((
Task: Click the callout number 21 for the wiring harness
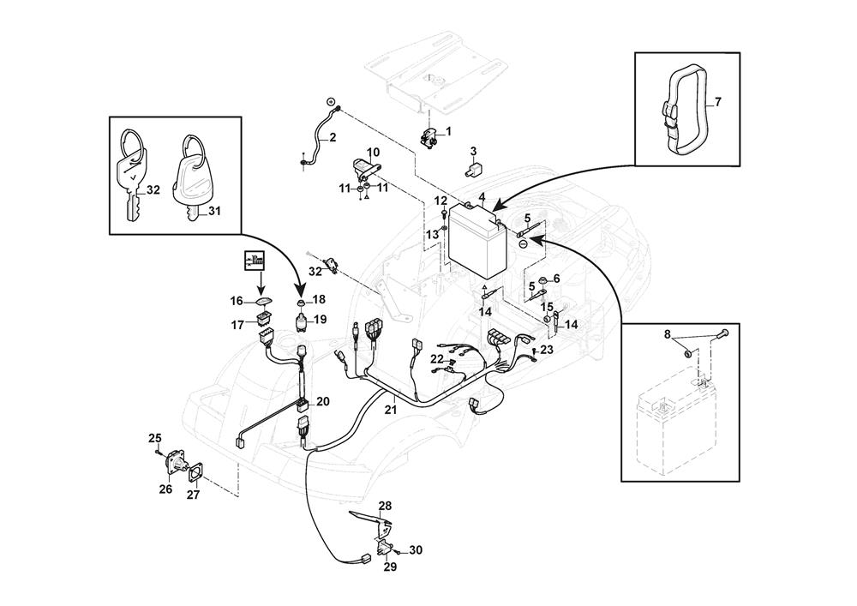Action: pos(392,410)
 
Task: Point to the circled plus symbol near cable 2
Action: pos(330,101)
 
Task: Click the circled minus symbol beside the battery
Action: pos(522,243)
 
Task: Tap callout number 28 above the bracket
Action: pos(385,506)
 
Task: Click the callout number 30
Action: pos(417,549)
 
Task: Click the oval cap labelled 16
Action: pos(262,301)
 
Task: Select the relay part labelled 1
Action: pos(431,136)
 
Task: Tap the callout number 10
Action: pos(374,152)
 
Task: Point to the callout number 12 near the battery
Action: pos(441,200)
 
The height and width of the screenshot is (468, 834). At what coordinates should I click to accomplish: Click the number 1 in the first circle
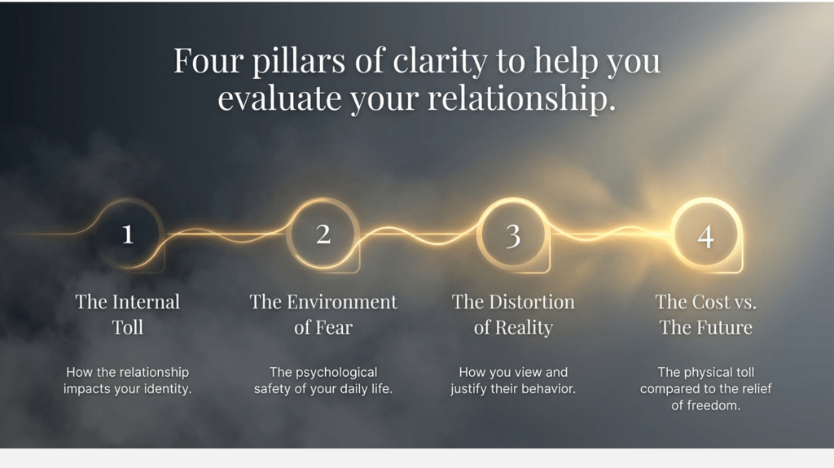click(x=128, y=234)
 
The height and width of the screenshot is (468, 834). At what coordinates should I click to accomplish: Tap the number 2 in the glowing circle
click(x=323, y=234)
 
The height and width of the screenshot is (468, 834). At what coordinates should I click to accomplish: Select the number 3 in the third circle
click(x=513, y=236)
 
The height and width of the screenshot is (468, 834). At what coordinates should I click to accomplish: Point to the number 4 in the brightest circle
click(x=706, y=237)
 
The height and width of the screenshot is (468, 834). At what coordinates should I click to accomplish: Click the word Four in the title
click(x=208, y=60)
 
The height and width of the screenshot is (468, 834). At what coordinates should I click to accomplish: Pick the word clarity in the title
click(x=440, y=62)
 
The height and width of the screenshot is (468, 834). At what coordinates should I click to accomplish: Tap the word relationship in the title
click(x=521, y=99)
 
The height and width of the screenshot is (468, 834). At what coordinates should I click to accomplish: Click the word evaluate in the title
click(x=279, y=99)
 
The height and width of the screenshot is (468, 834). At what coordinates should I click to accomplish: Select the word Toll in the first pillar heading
click(x=128, y=327)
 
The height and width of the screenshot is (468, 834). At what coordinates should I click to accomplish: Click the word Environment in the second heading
click(x=342, y=302)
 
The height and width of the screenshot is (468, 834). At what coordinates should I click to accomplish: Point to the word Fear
click(x=334, y=327)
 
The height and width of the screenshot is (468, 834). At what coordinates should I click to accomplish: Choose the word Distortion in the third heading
click(x=532, y=302)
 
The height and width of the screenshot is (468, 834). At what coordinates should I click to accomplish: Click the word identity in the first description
click(x=165, y=389)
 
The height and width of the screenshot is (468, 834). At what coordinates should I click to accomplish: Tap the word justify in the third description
click(x=468, y=389)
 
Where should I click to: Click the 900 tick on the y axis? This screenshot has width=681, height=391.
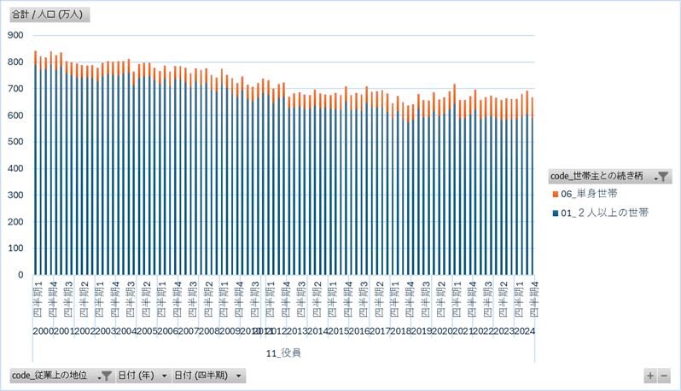pyautogui.click(x=15, y=35)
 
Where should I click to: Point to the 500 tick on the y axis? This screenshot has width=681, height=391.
pyautogui.click(x=15, y=142)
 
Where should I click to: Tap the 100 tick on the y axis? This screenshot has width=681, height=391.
pyautogui.click(x=15, y=248)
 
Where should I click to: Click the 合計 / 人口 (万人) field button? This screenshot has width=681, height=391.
pyautogui.click(x=49, y=15)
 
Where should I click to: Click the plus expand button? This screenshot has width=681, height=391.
pyautogui.click(x=651, y=375)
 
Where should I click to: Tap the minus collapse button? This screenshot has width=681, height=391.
pyautogui.click(x=665, y=375)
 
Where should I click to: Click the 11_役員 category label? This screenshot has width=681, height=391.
pyautogui.click(x=283, y=352)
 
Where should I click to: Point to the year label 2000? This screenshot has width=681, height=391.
pyautogui.click(x=44, y=331)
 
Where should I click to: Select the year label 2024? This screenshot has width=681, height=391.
pyautogui.click(x=524, y=331)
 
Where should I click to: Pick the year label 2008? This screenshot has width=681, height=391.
pyautogui.click(x=207, y=331)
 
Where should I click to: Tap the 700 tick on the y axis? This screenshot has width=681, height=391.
pyautogui.click(x=15, y=89)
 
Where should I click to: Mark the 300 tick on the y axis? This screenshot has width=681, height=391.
pyautogui.click(x=15, y=195)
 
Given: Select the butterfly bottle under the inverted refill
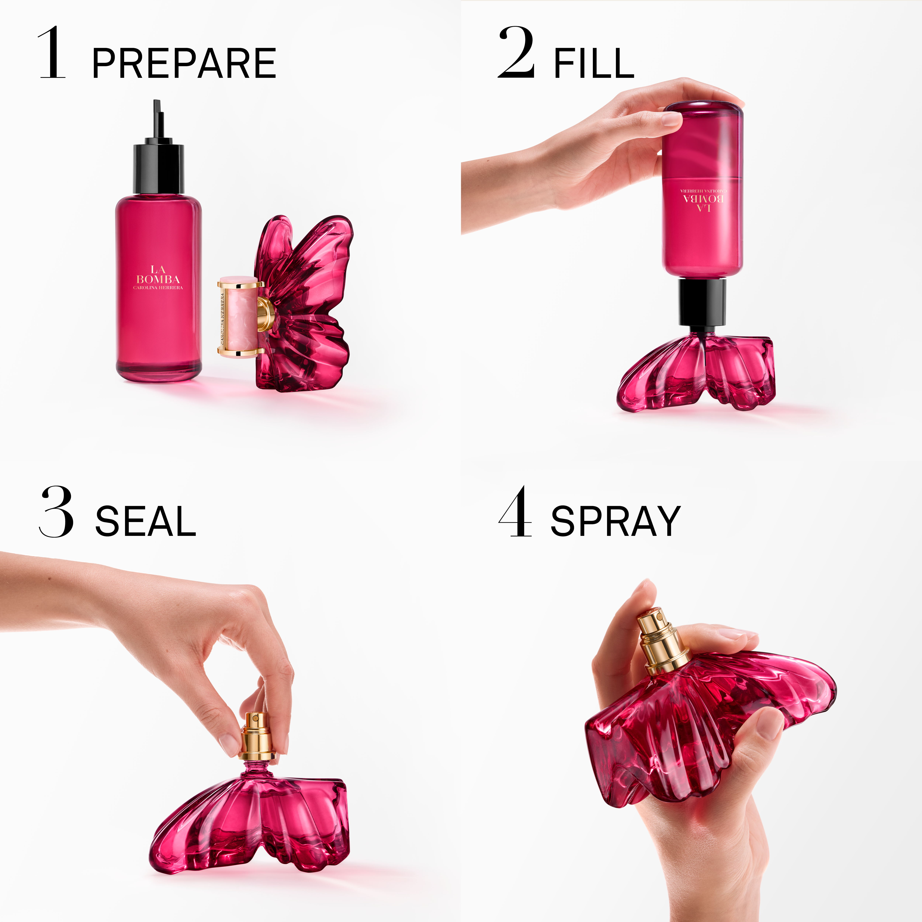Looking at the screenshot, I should tap(697, 372).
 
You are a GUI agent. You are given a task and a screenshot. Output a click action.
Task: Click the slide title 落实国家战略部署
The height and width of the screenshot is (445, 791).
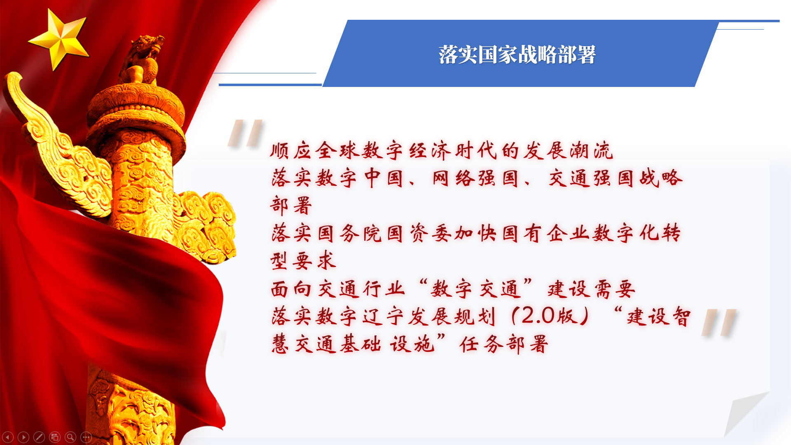point(517,55)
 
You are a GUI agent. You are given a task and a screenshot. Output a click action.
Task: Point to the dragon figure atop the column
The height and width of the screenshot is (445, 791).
point(142,58)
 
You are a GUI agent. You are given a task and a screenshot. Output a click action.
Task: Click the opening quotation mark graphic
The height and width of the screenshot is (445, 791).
point(246,133)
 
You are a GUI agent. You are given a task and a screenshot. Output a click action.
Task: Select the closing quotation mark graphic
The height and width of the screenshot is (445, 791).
point(719,322)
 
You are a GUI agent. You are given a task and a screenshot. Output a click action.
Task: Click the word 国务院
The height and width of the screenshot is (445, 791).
point(350,234)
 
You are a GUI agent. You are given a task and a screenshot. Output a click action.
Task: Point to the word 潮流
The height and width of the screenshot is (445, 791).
point(592,151)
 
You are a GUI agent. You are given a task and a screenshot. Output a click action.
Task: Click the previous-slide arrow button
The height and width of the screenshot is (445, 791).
point(8,437)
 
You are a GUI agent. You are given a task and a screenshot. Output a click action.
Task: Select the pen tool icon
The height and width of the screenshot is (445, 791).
point(39,437)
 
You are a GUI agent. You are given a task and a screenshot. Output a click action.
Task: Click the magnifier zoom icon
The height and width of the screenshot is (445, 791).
))
_What you should do_
Please copy the records again, from the line containing "the glowing circle" through the line containing "pyautogui.click(x=15, y=35)", shifting every coordinate in the answers by adding 57 and leaving all numbers in the requests unchanged. Omit the pictures.

_Solution to this task_
The height and width of the screenshot is (468, 834). At what coordinates should I click to accomplish: Tap the number 2 in the glowing circle
click(x=380, y=291)
 
The height and width of the screenshot is (468, 834). At what coordinates should I click to accomplish: Select the number 3 in the third circle
click(x=570, y=293)
 
The height and width of the screenshot is (468, 834). At what coordinates should I click to accomplish: Point to the number 4 in the brightest circle
click(x=763, y=294)
 
The height and width of the screenshot is (468, 834). At what coordinates should I click to accomplish: Click the word Four in the title
click(x=265, y=117)
 
The height and width of the screenshot is (468, 834). At what coordinates should I click to accomplish: Pick the word clarity in the title
click(x=497, y=119)
 
The height and width of the screenshot is (468, 834). At what coordinates should I click to accomplish: Tap the word relationship in the title
click(x=578, y=156)
 
The height and width of the screenshot is (468, 834). At what coordinates should I click to accomplish: Click the word evaluate in the title
click(x=336, y=156)
 
The height and width of the screenshot is (468, 834). At what coordinates should I click to accomplish: Select the word Toll in the first pillar heading
click(x=185, y=384)
 
The height and width of the screenshot is (468, 834). At what coordinates should I click to accomplish: Click the word Environment in the second heading
click(x=399, y=359)
 
The height and width of the screenshot is (468, 834). At what coordinates should I click to accomplish: Point to the word Fear
click(x=391, y=384)
 
The height and width of the screenshot is (468, 834). At what coordinates should I click to accomplish: Choose the word Distortion in the third heading
click(x=589, y=359)
 
The height and width of the screenshot is (468, 834). At what coordinates should I click to accomplish: Click the word identity in the first description
click(x=222, y=446)
 
The height and width of the screenshot is (468, 834). At what coordinates should I click to accomplish: Tap the word justify in the third description
click(x=525, y=446)
 
Where should I click to: Click the 900 tick on the y axis? This screenshot has width=681, height=391.
pyautogui.click(x=72, y=92)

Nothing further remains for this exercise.